Work item → Please, from the entries below, transcribe exactly the lines that begin at the line with "Click the Required label next to the switch" and end at the line with "Screen dimensions: 1819x1023", without the pictures.

[Source data]
####################

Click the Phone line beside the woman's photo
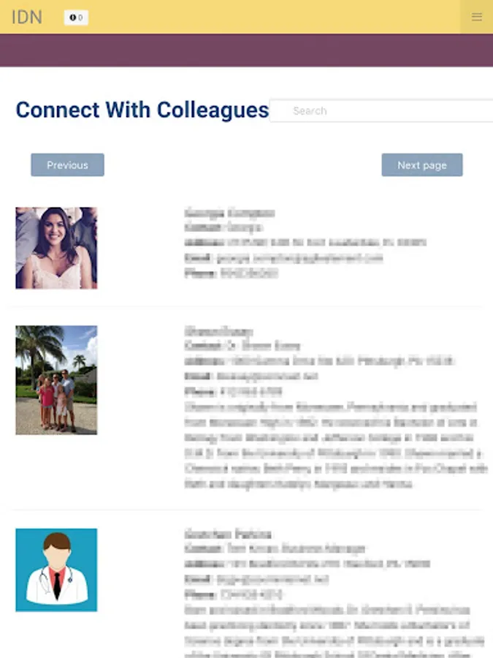 click(x=231, y=273)
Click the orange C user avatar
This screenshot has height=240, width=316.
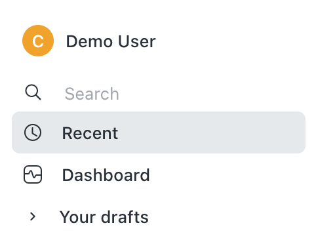pos(38,41)
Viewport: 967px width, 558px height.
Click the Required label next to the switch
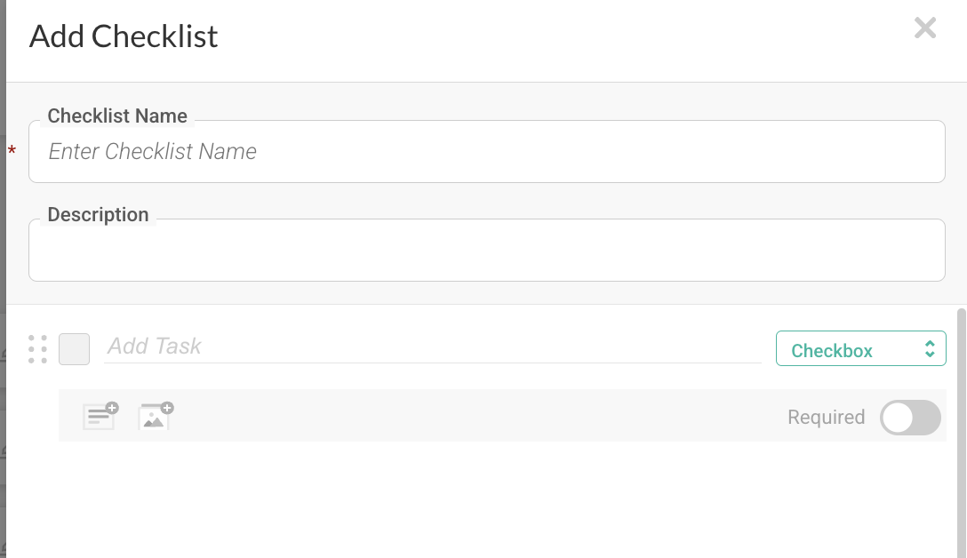coord(826,417)
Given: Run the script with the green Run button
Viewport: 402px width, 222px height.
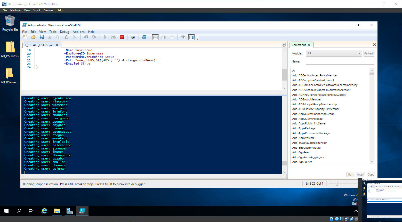Looking at the screenshot, I should point(105,37).
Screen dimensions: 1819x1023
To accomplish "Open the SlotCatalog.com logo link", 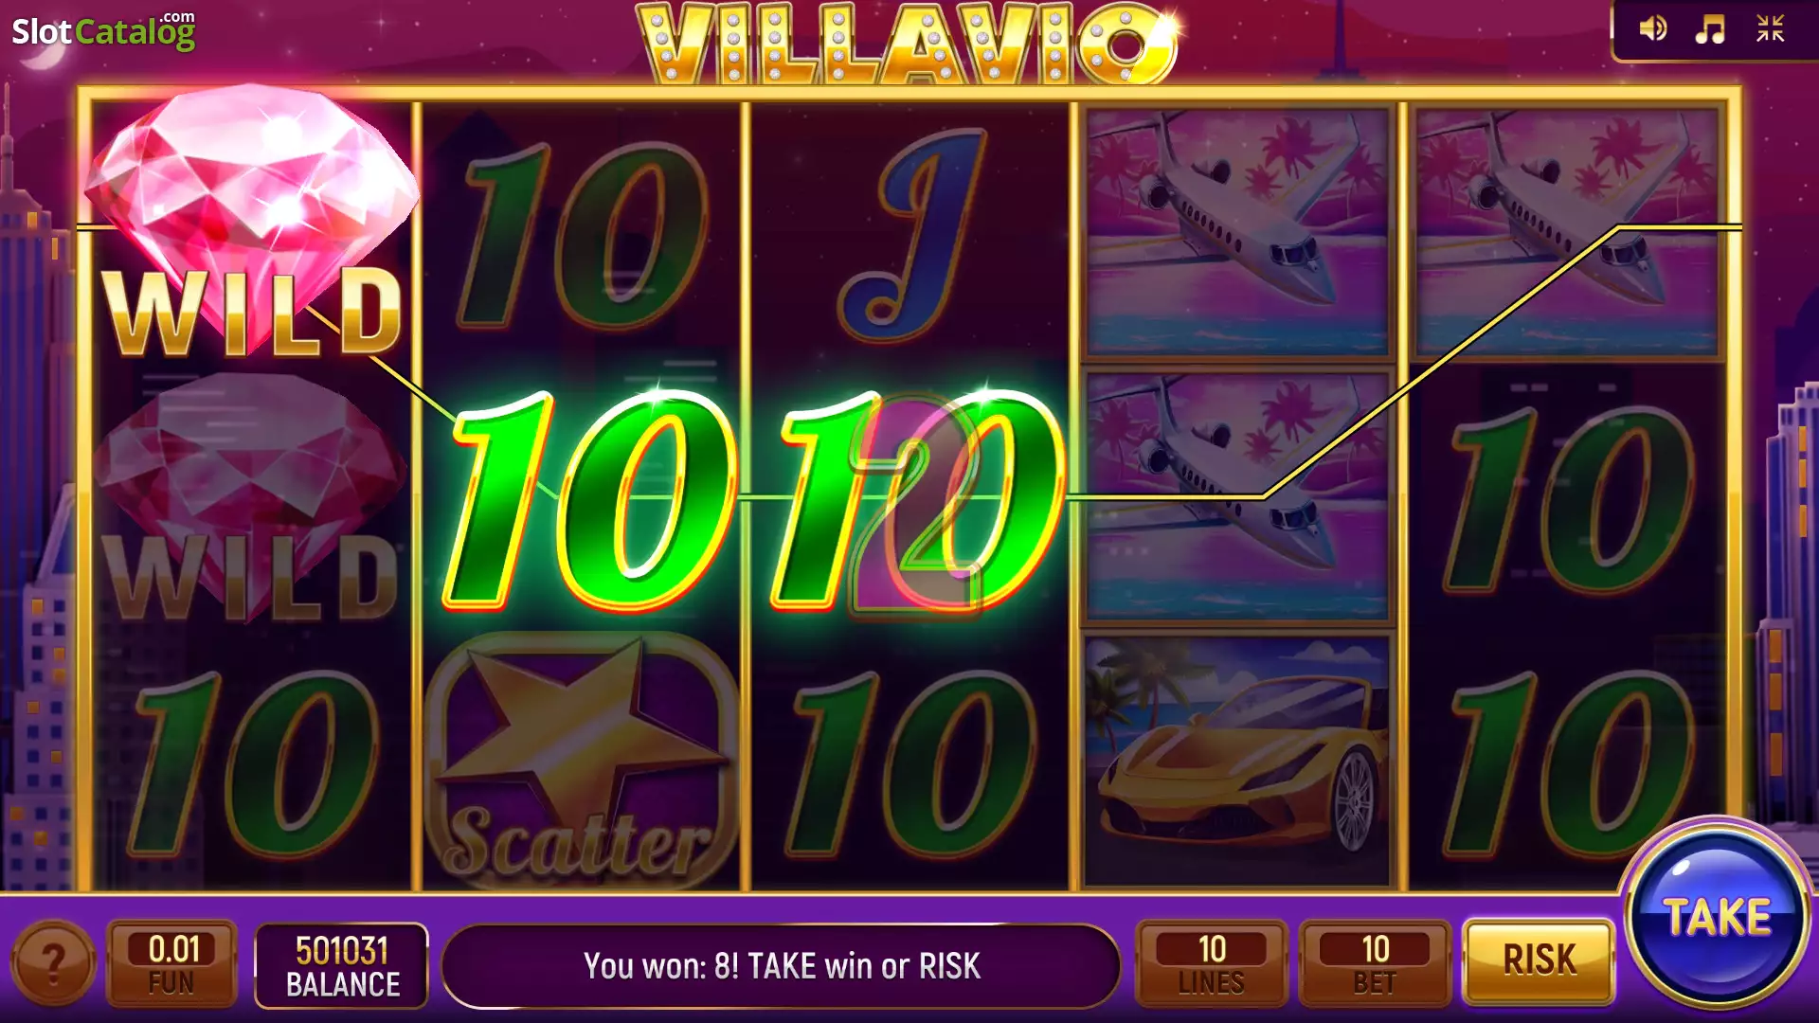I will click(x=103, y=30).
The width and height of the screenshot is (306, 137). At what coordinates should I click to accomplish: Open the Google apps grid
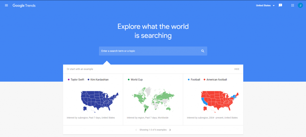293,5
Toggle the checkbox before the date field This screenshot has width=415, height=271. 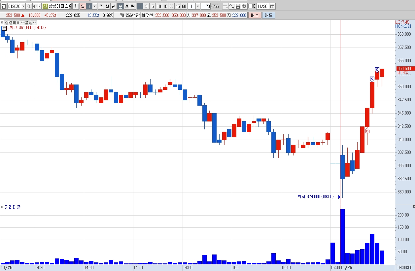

####################

Response to the task →
Click the Required label next to the switch
coord(826,417)
Given: Run the script with the green Run button
Viewport: 402px width, 222px height.
Looking at the screenshot, I should point(105,37).
Screen dimensions: 1819x1023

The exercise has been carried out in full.